Here, Bernhard shares four key takeaways from his talk.
1. An evolving science
Las Vegas is not often thought of as a “smart” place — and certainly, the rankings on conventional metrics such as education attainment support this belief. However, the “science of smart” is evolving, and one could even say that it is bending in the direction of UNLV. For instance, our scientific understanding of what it actually means to be “smart” is starting to incorporate subtler measures like “social intelligence,” which seems to be more important than IQ in many life and work situations.
2. Work the muscle
Through research, we are also learning that the brain is much like a muscle — it can continue to grow, change, and get stronger through life. This means that engaging in certain activities repeatedly can make our brain fire faster and more efficiently.
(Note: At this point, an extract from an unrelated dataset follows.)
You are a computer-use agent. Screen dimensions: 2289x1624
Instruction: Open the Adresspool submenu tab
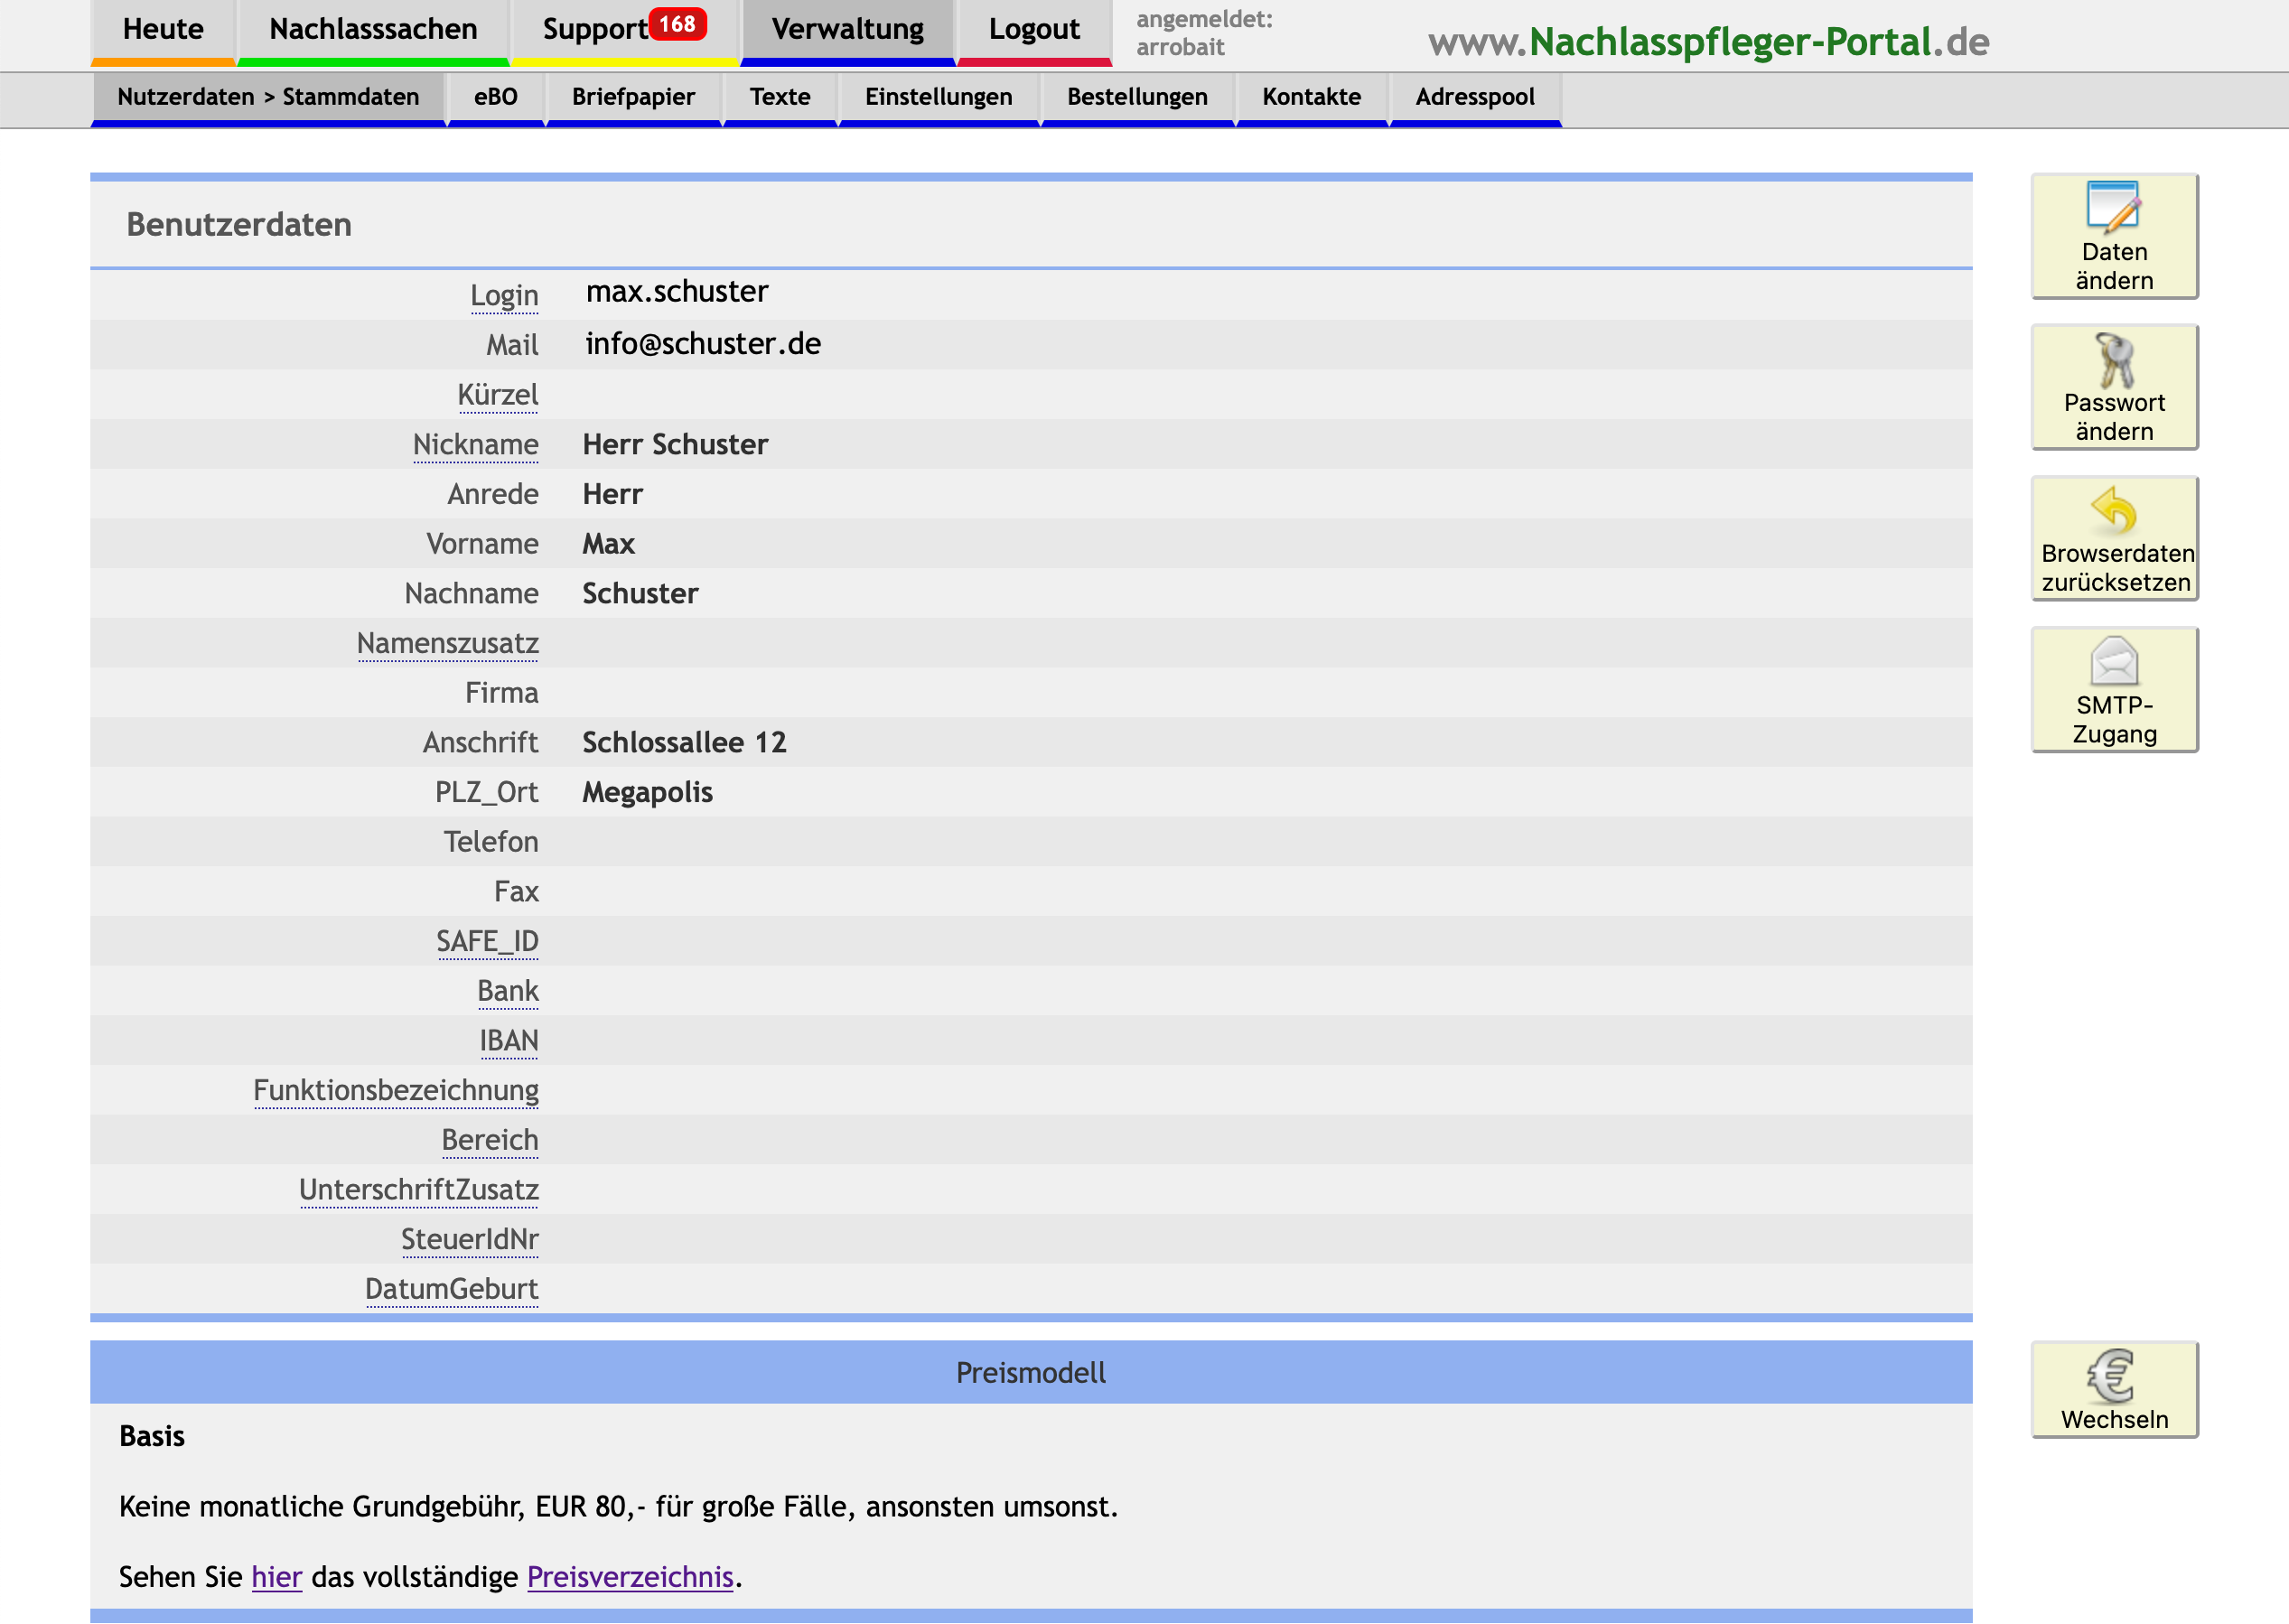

Given these new understandings of intelligence and the brain, Las Vegans, who constantly “exercise” their social intelligence by virtue of welcoming (and interacting with) more than 40 million visitors per year, end up looking smarter than you might think! While conventional metrics of intelligence are no doubt important, newer ways of measuring “smarts” supports the notion of a smart, socially intelligent Las Vegas.
3. Global reach
This is even true at the macro level. Today, Las Vegas is the Houston of the gaming industry – meaning that the city is the center of thought leadership for its chief industry in much the same way that Houston remains the intellectual capital of the global energy industry long after energy “moved abroad.” Decisions are made in Houston’s executive boardrooms and Las Vegas’ skyscrapers — decisions that drive global industries in energy or tourism. Now that tourism is upwards of 10 percent of the world’s economy, Las Vegas’ “visitor business” is nothing to scoff at worldwide.
4. Educational epicenter
Best of all, UNLV is conducting fascinating research on these topics at multiple levels of analysis — from the way the tiniest particles in our brains react to the most global and macroeconomic machinations of the industry. When it comes to gaming and hospitality research, the world turns to UNLV — and our research lessons are then taught not only to our students, but also to government, industry, and community audiences around the world.
For instance, did you know that UNLV hosts the world’s largest, oldest, and most prestigious international research conference dedicated to gambling (alongside researchers from Harvard, Yale, Cambridge, and dozens of other universities), and our 16th International Conference on Gambling and Risk Taking will take place once again this coming June. Meanwhile, the International Gaming Institute offers many classes grounded in its cutting-edge research to audiences on six continents, further growing our student base to encompass a whole wide world of Rebels.